Like most surf photographers of his era, Ted took a vow of poverty that he’s remained true to over the years. “I tend to specialize in things that don’t make a profit,” he quips. “It seems to be a theme in my life, but I’m perfectly happy. Maybe when I’m gone, the financial success will be bestowed upon my nephews and nieces, or something like that.” 

The calls from the surf brands have slowed up in recent years, but that’s also fine. Ted has had a good run and remains grateful. He would have done it for free, truthfully, although he wasn’t telling the brands that at the time.

The duality of sheer power and soft tonal qualities in this image almost make Nazaré, Portugal, seem appealing. There’s a serenity to the violence. It might not look big at first glance, but once you start working out the perspective, you realize this was a huge day.  

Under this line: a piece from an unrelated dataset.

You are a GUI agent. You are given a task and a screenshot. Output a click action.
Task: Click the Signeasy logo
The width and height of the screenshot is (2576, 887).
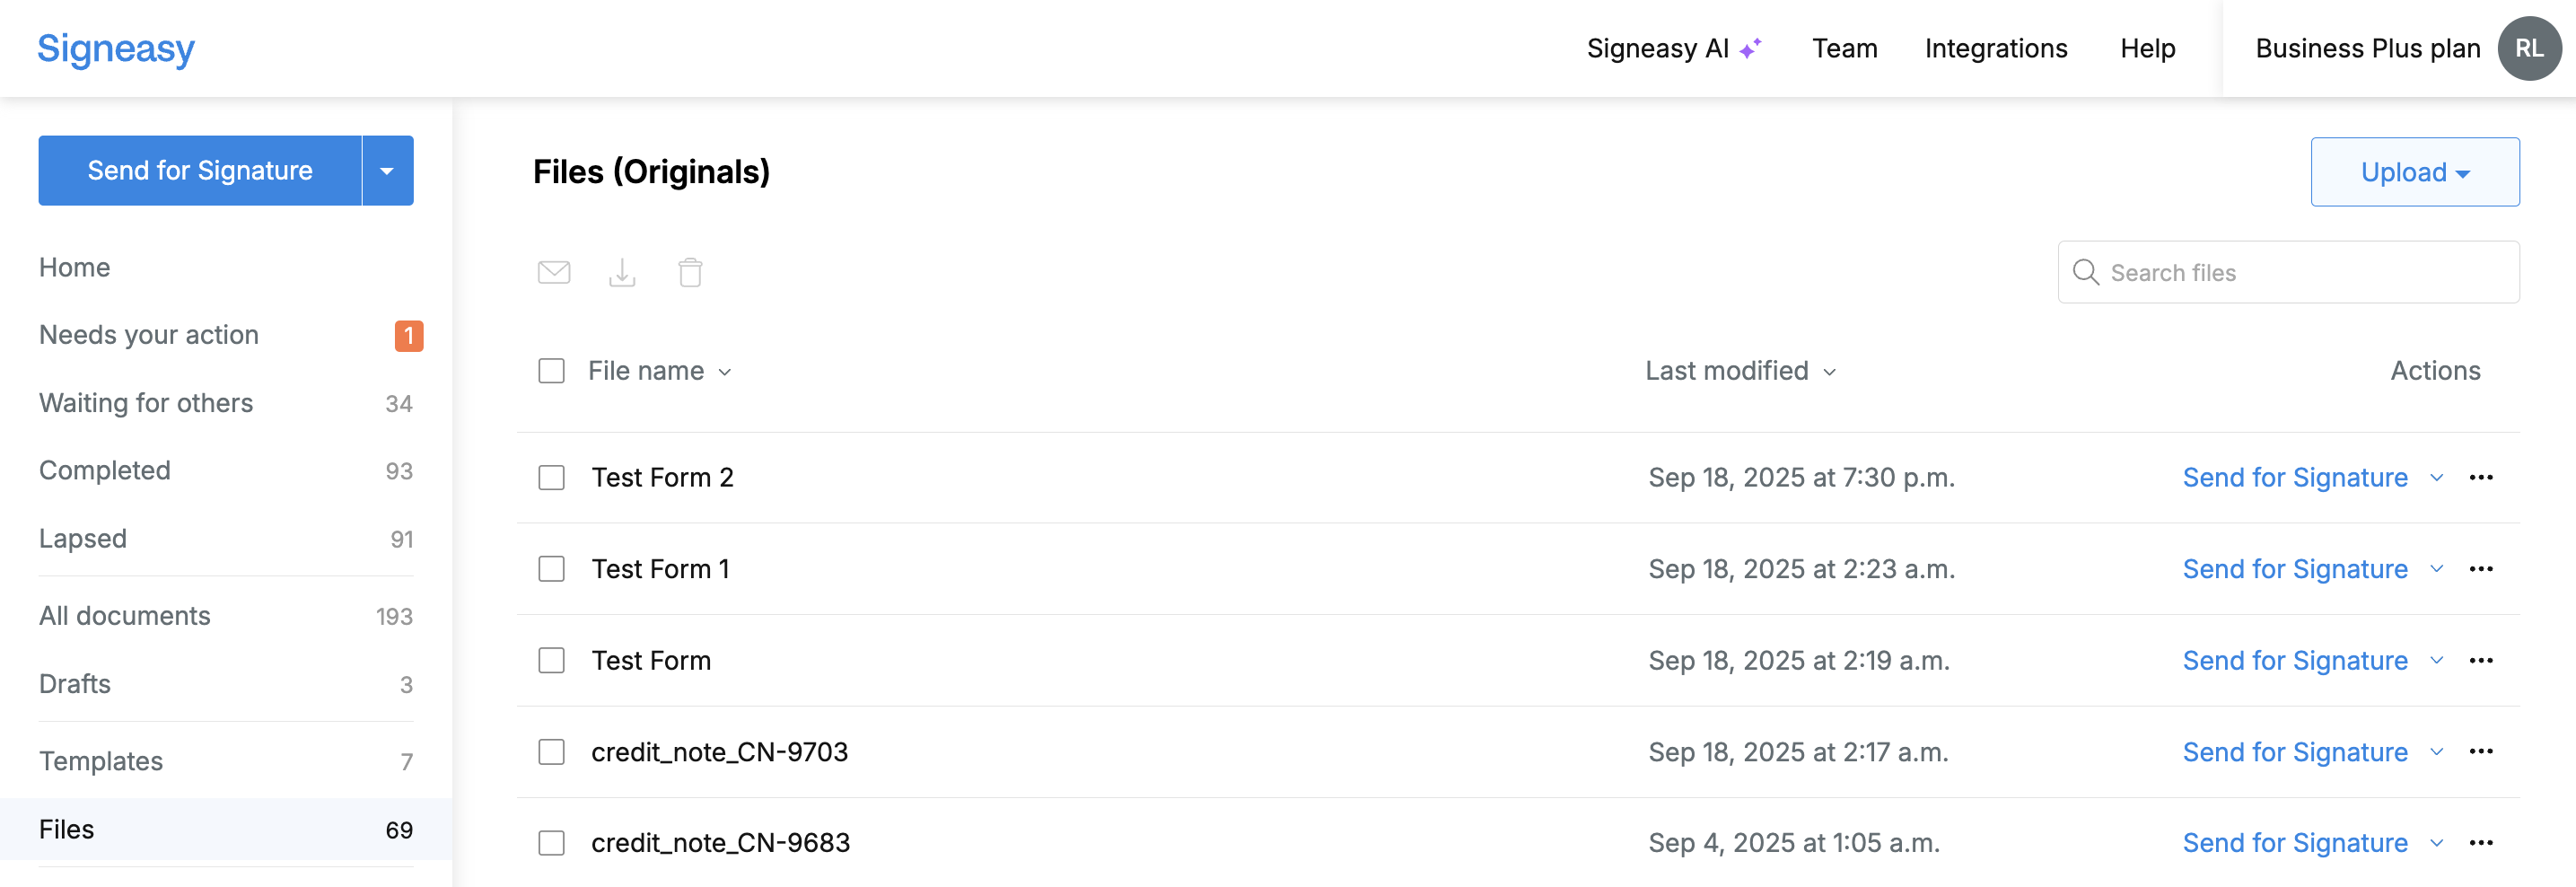116,48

He doesn’t own much—just whatever’s in the storage locker on the Gold Coast and in the back seat of the hatch. Possessions just slow him up. An eight-month motorbike trip between Los Angeles and Patagonia taught him to travel light. Ted intends to travel even lighter on his next journey: “Other than the pharaohs, show me someone who takes everything with them.” But it’s what he intends to leave behind that’s driving him now.

This brings us back to Ted in the driveway. The old bones that creaked when he got out of the car have been telling him something. “I’m relatively healthy at the moment, but the warranty is running out,” he says. “Once you’re over 60, you start to notice a few aches and pains, and I’ve realized I’ve probably got five years of serious travel left in me.” 

On the flip side, his eye is sharper than ever and he sees more. “Time is ticking on my creative potential and my ability to do that sort of travel,” he says. “These next five years are going to be pretty hardcore.”

What that looks like, Ted’s still not sure. He’s got a friend in Liberia he might go and see. He’s got friends all over the world he wants to catch up with. Ted, ever the gentleman, is welcomed back wherever he’s been. He wants to return to trophy waves he’s shot over the years, to post up for months to shoot them at their best. And he’s still a believer that there are waves out there yet to be surfed or shot. “There’s plenty left,” he says. “The world’s still there. The world’s still a big place. That’s the reason I won’t settle down.”

 Penang, Malaysia. With no windows or amenities, the room was just a place to rest my head. All the excitement was out in the streets.

[Feature Photo: One of my mission statements is to photograph the best waves in the world at their very best. When a massive swell was about to hit Indonesia in 2018, I knew I had to get to Nias. Mark Healey was there and had the good fortune to break several of his smaller boards on a previous swell, leaving him with only XL craft. He was one of the few guys equipped to paddle into the double- and triple-ups. Everyone else was under-gunned and couldn’t get down the face.]